How An Irrational Employer Might See Clients And Employees

An irrational employer enslaved to greed does not avoid philosophical assumptions or regard the worker first as a person and only secondarily as a means of labor to generate revenue.  On the contrary, they might believe whatever benefits them and the "bottom line" at a given time must be followed and sp disregard logic and morality, all for the sake of increasing or maintaining their money, power, and ego—as if truth is determined by their wishes or success!  Moment to moment, they might inconsistently swing from one idea to a contradictory one in everything from their moral stances to their business practices, or they might be incredibly consistent in whatever stupidity appeals to their subjective preference.  Whichever is the case, they will almost certainly misunderstand the ramifications of the following two truths.

The clients are the source of income, and employees are an expense.  Thus, whereas an employer fixated on greed will probably bend over backwards to accommodate even asinine whims of clients or outright lie to them in order to secure a sale by positive persuasion, they will likely demonize employees as if they are nothing but unworthy parasites draining their own hard-earned money, although the employer themself might do very little; either way, he or she relies on employees to maintain the business if it has a scope larger than that of a strict sole proprietorship.  Employees do have a degree of power in business, however stifled it can be [1], but they are viewed by certain employers as threats or leeches.

A rational employer could alternatively react to this truth by trying to entice workers to come to them for employment rather than any other company, especially a competitor.  He or she would actually treat workers like people and make aspects of their role and workplace desirable!  This is the idea behind benefits like paid time off, discounted insurance, and 401(k) matching to supplement compensation, but many companies are hell-bent on giving whatever the absolute bare minimum is that would persuade people to apply; even then, the compensation or benefits could still be quite lackluster or insufficient as a means of easily getting ahead financially, no matter how hard you work.

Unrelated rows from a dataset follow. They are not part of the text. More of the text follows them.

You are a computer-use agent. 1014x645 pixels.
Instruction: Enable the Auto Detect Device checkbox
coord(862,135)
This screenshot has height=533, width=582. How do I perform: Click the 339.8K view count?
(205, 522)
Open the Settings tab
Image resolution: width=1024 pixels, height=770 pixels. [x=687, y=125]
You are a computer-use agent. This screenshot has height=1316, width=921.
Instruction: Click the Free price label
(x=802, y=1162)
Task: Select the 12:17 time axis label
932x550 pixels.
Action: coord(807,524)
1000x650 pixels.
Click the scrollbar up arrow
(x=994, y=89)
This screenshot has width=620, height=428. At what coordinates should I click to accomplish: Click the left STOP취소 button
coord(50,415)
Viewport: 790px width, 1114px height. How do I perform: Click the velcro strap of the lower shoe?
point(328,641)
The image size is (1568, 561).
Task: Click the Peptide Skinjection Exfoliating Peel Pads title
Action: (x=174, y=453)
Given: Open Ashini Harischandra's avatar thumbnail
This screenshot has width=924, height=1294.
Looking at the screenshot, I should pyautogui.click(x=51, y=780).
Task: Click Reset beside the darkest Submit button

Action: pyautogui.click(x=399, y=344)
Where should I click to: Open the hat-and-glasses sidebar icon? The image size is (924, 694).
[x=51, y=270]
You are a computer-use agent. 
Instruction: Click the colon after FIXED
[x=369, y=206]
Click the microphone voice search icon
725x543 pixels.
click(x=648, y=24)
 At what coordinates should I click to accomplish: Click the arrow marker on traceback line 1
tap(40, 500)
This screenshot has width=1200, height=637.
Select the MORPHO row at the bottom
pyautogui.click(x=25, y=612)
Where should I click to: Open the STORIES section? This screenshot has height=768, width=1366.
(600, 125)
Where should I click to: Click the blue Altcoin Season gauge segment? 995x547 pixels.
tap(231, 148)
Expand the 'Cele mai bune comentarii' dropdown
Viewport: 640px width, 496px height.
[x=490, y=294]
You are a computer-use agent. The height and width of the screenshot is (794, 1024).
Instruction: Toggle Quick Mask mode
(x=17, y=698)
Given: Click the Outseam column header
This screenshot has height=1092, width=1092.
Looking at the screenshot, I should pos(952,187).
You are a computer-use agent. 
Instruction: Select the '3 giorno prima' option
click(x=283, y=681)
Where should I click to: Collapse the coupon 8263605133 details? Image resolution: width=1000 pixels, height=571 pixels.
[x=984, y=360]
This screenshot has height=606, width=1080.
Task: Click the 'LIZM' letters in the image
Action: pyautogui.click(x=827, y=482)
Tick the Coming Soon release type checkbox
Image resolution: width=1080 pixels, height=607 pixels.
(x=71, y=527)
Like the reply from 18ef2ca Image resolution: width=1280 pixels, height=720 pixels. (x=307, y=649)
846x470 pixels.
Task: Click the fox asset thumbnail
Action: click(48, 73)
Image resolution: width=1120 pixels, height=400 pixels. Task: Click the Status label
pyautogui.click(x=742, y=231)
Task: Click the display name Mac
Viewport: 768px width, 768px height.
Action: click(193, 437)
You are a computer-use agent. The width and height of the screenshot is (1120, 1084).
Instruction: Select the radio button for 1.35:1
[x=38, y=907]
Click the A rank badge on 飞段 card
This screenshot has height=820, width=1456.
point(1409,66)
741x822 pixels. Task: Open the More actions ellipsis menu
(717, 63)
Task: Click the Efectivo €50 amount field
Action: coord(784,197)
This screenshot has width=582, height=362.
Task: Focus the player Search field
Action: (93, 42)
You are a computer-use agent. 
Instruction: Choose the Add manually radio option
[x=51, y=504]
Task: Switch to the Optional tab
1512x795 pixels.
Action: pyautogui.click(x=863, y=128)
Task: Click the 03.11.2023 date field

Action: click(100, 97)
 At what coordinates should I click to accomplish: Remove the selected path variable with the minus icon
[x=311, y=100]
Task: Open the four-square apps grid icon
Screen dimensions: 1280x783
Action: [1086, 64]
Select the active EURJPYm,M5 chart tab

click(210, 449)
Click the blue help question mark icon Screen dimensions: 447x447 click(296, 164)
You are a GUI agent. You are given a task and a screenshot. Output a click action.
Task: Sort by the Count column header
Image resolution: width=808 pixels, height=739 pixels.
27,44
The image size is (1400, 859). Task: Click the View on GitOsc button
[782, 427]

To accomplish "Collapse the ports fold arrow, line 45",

Again, an employer who does not grasp or live out these truths regards clients as perhaps nothing but an income stream and employees as a horrid drain on that what is left over from that income after separate expenses like utilities.  On one hand, the employer needs the employee; on the other hand, this kind of employer resents having to give up a livable (or any!) portion of their revenue to the very employee who helps the client/consumer.  Clients might simply see a more sanitized, illusory, reductionistic kindness directed to them from the upper echelons of a corporate system because without their money, not even a single employee business could survive.  They are a foundation on which the business depends, as are its employees.  Workers still might not even get the same facade of concern or warmth from this type of employer when no one outside the company is looking.